Both men have had their contracts of employment terminated but their right to freedom of speech hasn’t been compromised, as some might have you believe. Any sensible employment contract contains a section about bringing the name of the employer into disrepute and in Rugby Australia’s case, their status as foundation members of Pride in Sport Index (PSI), implies a significant conflict of interest. A similar debate erupted when footballer Ched Evans was found guilty (prior to a successful appeal) of rape in 2014. Many football clubs made their interest in him public, only to suffer a backlash from fans who objected to their club picking him to represent them in competition. It wears the clothes of punishment, despite being motivated almost entirely by self-protection.
For now this is just something else to argue about on Twitter while we should be working. The 21st century equivalent of fiddling while Rome burns. But perhaps this is something we should be more nervous about. Israel Folau hasn’t just lost his right to represent Australia. Sponsorship deals – a lucrative sideline to any career in elite sports – with sportswear giant Asics and motor manufacturer Land Rover have already been withdrawn. Qantas, official airline of Rugby Australia, have been monitoring the situation.
Their Chief Executive, Alan Joyce, told the Australian Financial Review “We don’t sponsor something to get involved in controversy. That’s not part of the deal […] We expect our partners to take the appropriate action.” These words have, unsurprisingly, led to claims from Australian broadcaster Alan Jones that in sacking Folau, RA were “kneeling down to corporate dollars,” and “should be ashamed.”
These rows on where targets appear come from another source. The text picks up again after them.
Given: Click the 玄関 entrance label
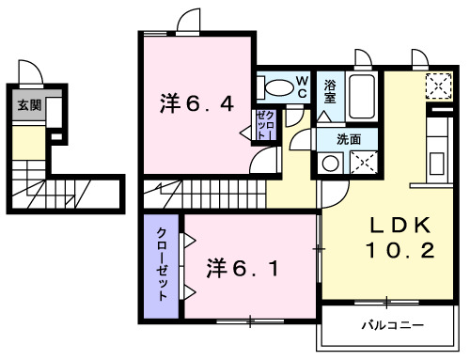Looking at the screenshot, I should (28, 104).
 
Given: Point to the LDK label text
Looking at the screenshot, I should (399, 226).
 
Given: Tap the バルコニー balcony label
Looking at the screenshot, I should (392, 326).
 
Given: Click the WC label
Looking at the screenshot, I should (303, 87).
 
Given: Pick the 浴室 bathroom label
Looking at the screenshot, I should (331, 91).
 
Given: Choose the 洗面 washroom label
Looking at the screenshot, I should (350, 138).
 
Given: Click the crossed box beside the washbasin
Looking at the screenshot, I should (363, 162).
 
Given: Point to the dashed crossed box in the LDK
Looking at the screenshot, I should (438, 86).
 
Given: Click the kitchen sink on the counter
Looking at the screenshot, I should (439, 150).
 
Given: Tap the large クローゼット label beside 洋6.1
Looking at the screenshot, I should (162, 264).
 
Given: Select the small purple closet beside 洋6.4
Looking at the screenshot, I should (265, 125).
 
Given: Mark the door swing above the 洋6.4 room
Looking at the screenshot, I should (190, 22).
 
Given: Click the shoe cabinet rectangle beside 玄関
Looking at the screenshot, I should (55, 113).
It grieves me to say it, but Alan might have a point. Sponsorships deals with big business whose immediate interests aren’t necessarily in the same postcode as the sports team partnering them are increasingly common. Manchester City and Tinder? Arsenal and Rwanda? Manchester United’s ‘official global lubricant partner’ Castrol GTX?
On reflection, that last one might be plausible. But however baffling these relationships appear to be, the sponsors will ensure that their brand is not tarnished by the association, meaning clubs and organisations will be obliged to disengage with anyone who, whether inadvertently or not, threatens the integrity of an associated brand.
Something’s got to give and it’ll be the right to say what the hell we like ‘without fear of retaliation, censorship, or legal sanction’. Personally I have no problem with this when it involves words that incite and inflame prejudices, but as we’ve learned in recent years, progress isn’t cast in stone. One idiot elected to power can disrupt hundreds of years of positive development with a few poorly constructed, misspelled tweets.
I’m sure Margaret Atwood did not intend her fictional republic, Gilead, to be used as a template when US states in the Deep South are considering abortion legislation, and yet here we are. If corporate interests begin to inform what we are allowed to say, and police it via censure, it’s only a matter of time before freedom of expression becomes a homogenised, glutinous lump that cannot or will not tolerate the differences we’ve encouraged to flourish in our societies.
I’m glad Israel Folau has been deprived of the right to represent his country. His words carry more weight than yours and mine and unfortunately will act as an enabler to intolerant people who may feel empowered. But to paraphrase Evelyn Beatrice Hall (or carelessly misquote, depending on your point of view) I disapprove of what he says, but I’m so scared about future dystopias that I think I have to defend to the death his right to say it.